How to complete this task: Nothing but the lines from the one containing "This screenshot has width=324, height=430." through the one containing "The height and width of the screenshot is (1082, 512).", both included, should be given again, each exactly as written below.

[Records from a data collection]
-------

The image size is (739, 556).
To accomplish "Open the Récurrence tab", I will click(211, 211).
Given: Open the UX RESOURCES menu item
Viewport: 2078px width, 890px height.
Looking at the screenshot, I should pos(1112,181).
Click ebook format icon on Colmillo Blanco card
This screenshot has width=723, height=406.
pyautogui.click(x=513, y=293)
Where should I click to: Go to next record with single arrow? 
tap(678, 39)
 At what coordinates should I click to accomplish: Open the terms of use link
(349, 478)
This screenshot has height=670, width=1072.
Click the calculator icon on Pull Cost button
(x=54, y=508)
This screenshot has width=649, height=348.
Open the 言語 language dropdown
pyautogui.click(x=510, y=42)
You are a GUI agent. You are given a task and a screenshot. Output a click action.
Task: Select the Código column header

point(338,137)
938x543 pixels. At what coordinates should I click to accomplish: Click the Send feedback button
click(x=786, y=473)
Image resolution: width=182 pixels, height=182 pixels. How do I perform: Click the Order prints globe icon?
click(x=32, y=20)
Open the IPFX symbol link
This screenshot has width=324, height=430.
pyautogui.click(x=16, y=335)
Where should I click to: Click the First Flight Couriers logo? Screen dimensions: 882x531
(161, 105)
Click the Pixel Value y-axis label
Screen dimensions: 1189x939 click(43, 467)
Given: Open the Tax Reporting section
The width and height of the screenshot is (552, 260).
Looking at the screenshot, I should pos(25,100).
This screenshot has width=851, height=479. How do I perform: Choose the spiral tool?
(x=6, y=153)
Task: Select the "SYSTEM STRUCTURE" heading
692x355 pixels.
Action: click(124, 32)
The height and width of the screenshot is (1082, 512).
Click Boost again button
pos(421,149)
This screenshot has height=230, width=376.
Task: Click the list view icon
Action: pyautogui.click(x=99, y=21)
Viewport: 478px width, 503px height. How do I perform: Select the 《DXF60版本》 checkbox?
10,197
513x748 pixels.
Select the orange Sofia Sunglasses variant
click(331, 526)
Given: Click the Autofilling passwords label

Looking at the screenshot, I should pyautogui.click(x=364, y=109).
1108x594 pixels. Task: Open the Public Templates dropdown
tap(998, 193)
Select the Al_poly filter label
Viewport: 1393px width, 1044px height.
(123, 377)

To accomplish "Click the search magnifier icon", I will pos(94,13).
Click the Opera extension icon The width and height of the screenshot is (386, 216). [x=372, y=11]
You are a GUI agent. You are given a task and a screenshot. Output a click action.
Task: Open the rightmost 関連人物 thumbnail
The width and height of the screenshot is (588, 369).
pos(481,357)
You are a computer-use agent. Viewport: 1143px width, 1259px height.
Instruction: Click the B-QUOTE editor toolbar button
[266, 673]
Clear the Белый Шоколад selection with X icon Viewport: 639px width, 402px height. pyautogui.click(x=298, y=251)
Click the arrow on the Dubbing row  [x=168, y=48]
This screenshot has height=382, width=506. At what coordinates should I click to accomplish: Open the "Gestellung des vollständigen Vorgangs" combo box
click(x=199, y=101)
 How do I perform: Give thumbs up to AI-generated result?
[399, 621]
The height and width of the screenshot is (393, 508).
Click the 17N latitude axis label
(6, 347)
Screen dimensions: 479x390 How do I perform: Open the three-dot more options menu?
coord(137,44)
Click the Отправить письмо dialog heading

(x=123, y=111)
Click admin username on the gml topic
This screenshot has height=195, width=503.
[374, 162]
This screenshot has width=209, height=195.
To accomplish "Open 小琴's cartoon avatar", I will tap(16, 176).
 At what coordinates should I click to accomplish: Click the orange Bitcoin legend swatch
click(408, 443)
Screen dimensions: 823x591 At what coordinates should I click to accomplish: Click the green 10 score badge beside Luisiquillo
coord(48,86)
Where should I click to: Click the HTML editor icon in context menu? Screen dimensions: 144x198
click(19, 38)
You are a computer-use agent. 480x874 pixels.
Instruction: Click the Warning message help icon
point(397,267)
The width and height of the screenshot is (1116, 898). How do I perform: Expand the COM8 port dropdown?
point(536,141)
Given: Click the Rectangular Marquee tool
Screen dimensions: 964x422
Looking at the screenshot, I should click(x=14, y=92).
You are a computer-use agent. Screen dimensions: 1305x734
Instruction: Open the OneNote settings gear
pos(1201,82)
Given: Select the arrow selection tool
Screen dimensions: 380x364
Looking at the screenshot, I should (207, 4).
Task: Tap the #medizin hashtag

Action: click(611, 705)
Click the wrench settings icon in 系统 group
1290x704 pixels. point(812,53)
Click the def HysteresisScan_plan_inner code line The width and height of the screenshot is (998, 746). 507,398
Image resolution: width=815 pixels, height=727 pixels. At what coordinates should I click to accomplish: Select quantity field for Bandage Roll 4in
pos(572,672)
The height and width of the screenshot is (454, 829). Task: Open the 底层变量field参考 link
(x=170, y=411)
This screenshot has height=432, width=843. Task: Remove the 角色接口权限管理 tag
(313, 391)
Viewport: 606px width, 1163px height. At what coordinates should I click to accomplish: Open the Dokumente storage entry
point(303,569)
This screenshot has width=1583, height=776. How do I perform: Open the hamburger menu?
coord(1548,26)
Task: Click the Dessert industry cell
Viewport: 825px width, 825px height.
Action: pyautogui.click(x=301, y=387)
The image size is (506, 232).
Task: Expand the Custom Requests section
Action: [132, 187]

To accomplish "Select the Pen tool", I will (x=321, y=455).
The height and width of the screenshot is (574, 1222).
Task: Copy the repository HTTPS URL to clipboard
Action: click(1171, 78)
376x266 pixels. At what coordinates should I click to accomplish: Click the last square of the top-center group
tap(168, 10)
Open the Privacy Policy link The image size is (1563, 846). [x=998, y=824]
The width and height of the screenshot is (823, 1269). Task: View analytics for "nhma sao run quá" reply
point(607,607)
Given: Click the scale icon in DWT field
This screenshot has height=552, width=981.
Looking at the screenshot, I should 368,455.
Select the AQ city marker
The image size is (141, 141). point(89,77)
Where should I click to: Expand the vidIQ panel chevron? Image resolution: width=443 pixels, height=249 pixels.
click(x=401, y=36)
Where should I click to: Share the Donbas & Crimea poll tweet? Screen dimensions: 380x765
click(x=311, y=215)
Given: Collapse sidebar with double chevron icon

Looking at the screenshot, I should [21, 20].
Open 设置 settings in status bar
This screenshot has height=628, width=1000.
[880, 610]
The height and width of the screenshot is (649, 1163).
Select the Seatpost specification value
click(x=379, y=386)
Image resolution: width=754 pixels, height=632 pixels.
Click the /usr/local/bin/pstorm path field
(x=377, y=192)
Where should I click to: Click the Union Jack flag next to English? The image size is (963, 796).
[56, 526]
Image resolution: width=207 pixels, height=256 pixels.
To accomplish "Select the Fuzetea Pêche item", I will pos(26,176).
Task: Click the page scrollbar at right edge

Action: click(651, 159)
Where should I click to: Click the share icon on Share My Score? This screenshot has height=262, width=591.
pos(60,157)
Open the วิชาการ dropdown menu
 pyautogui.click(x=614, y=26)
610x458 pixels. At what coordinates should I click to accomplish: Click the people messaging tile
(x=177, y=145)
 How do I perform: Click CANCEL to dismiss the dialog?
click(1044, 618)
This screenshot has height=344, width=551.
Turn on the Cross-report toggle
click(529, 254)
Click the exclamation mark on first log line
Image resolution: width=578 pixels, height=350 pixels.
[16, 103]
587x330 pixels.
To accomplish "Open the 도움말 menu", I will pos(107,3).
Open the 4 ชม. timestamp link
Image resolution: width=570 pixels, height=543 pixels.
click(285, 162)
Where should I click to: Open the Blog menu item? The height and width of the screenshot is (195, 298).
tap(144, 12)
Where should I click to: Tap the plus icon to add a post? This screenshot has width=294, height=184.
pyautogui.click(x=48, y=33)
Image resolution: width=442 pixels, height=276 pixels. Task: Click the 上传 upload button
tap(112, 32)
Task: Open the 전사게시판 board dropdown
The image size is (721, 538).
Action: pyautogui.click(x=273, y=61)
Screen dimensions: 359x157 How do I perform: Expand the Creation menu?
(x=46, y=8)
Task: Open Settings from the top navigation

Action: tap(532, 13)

-------

Exercise solution:
This screenshot has width=324, height=430.
pyautogui.click(x=16, y=335)
Where should I click to: Click the First Flight Couriers logo? Screen dimensions: 882x531
(161, 105)
Click the Pixel Value y-axis label
Screen dimensions: 1189x939 click(43, 467)
Given: Open the Tax Reporting section
The width and height of the screenshot is (552, 260).
Looking at the screenshot, I should pos(25,100).
This screenshot has width=851, height=479. How do I perform: Choose the spiral tool?
(x=6, y=153)
Task: Select the "SYSTEM STRUCTURE" heading
692x355 pixels.
Action: click(124, 32)
The height and width of the screenshot is (1082, 512).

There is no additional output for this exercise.